**INPUT DATA**
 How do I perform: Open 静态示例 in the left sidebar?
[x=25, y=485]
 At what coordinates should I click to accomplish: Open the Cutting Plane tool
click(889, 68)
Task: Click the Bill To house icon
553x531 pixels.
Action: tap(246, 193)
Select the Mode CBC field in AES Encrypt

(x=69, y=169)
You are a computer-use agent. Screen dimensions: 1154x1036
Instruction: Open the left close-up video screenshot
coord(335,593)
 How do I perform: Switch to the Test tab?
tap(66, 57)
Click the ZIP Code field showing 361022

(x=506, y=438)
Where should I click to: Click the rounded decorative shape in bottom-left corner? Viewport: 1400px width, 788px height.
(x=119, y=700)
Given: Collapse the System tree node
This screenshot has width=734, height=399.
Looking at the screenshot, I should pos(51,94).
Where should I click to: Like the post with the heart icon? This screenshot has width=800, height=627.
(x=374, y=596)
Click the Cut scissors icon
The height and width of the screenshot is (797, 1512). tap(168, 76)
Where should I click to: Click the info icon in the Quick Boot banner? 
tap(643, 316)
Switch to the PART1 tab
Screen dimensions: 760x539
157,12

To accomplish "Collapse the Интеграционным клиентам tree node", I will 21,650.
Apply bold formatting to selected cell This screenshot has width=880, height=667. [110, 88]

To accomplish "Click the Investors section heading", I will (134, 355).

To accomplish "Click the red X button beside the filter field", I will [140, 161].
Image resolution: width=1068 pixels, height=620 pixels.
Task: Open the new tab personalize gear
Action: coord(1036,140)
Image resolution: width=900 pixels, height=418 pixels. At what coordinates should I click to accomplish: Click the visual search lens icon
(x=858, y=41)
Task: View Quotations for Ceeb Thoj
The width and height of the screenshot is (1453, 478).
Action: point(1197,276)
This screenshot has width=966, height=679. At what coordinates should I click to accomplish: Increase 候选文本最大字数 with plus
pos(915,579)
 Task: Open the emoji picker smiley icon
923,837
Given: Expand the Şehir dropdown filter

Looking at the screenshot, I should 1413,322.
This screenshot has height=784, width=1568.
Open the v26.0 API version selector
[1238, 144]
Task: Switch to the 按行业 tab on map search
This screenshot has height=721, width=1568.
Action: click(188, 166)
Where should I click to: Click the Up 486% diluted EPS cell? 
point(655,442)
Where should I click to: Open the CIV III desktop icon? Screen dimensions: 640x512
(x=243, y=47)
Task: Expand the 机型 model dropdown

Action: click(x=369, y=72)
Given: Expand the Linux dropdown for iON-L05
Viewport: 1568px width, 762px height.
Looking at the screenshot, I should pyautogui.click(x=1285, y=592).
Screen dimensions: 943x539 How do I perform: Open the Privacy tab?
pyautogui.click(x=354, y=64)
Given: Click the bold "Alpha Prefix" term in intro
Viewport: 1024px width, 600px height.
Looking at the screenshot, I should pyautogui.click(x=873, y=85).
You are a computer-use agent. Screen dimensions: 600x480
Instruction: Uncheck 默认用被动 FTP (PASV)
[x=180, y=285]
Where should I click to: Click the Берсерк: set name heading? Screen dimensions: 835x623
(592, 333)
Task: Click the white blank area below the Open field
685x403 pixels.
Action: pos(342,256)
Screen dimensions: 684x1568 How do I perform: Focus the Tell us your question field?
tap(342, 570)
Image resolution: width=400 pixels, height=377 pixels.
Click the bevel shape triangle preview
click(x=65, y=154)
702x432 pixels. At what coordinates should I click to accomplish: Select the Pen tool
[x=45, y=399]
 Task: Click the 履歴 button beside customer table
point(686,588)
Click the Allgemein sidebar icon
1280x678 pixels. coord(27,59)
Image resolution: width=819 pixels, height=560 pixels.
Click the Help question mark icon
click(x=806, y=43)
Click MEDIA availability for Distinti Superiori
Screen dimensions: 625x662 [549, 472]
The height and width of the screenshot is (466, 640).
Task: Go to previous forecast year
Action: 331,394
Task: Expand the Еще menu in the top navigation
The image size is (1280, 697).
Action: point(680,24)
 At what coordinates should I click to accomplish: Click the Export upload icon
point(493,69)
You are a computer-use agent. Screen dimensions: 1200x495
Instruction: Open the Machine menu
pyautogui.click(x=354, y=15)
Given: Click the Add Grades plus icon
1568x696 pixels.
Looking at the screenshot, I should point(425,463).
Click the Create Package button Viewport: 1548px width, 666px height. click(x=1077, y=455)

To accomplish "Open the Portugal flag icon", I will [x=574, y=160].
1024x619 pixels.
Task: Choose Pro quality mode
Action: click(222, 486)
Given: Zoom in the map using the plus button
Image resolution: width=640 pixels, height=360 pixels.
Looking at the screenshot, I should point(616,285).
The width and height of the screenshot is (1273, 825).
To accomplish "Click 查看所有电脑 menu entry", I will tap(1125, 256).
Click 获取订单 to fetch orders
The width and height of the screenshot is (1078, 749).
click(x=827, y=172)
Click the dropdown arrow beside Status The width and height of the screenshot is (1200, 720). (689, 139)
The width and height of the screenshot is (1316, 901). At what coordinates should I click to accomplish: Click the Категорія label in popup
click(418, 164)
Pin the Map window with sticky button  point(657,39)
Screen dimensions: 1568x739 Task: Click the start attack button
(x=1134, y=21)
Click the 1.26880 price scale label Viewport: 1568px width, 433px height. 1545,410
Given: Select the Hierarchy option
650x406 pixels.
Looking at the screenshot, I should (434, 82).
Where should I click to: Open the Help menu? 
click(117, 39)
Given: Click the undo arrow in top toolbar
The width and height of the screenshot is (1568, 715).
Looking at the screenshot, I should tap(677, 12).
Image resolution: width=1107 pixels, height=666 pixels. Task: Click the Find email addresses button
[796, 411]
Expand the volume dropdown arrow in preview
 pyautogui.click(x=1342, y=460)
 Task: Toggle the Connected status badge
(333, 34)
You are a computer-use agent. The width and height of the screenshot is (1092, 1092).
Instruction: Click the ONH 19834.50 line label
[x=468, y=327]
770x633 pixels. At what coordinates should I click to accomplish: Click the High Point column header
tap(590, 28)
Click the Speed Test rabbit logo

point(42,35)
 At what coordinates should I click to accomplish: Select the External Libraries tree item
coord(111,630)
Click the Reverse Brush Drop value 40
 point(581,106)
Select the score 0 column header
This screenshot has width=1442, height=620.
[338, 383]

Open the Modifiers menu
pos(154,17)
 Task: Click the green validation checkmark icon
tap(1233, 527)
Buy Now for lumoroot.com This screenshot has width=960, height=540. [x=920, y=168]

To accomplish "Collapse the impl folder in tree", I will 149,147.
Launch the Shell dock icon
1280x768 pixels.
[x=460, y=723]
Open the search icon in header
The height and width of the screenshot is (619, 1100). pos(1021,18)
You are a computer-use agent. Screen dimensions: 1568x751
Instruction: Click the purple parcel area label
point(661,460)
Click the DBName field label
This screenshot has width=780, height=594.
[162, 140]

**ASSIGNMENT**
Scan the entries above for the string "computer" and copy each line containing it.

**OUTPUT FOR THIS EXERCISE**
You are a computer-use agent. Screen dimensions: 1154x1036
You are a computer-use agent. Screen dimensions: 600x480
You are a computer-use agent. Screen dimensions: 1200x495
You are a computer-use agent. The width and height of the screenshot is (1092, 1092).
You are a computer-use agent. Screen dimensions: 1568x751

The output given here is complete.